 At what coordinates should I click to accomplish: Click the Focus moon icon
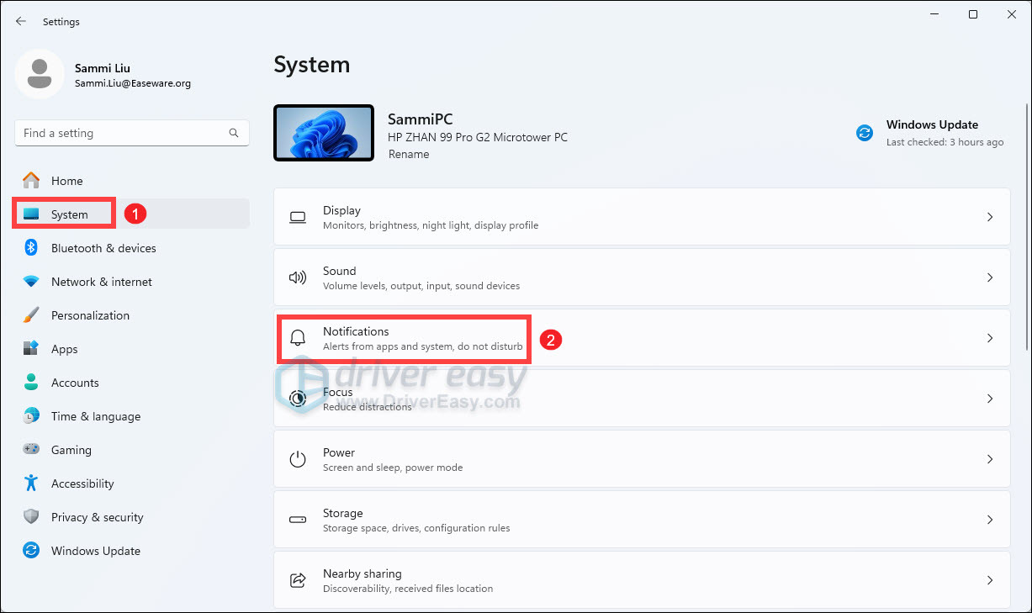point(298,398)
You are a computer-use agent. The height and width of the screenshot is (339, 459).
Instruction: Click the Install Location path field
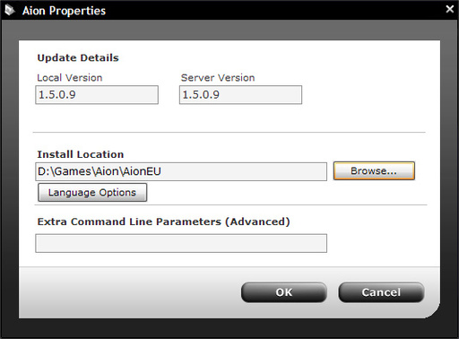(x=181, y=171)
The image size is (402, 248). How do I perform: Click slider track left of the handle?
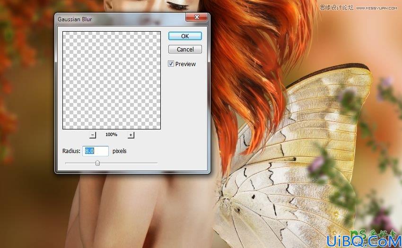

※ ※ ※

Copy out all of the entries exactly as they stand, with no pictures in your copy.

> _SOLUTION TO THIS PROBLEM_:
 At what coordinates should I click to accomplish: Click the Focus moon icon
point(298,398)
You are a computer-use agent. The height and width of the screenshot is (339, 459).
Instruction: Click the Install Location path field
(x=181, y=171)
The image size is (402, 248). How do I perform: Click slider track left of the handle?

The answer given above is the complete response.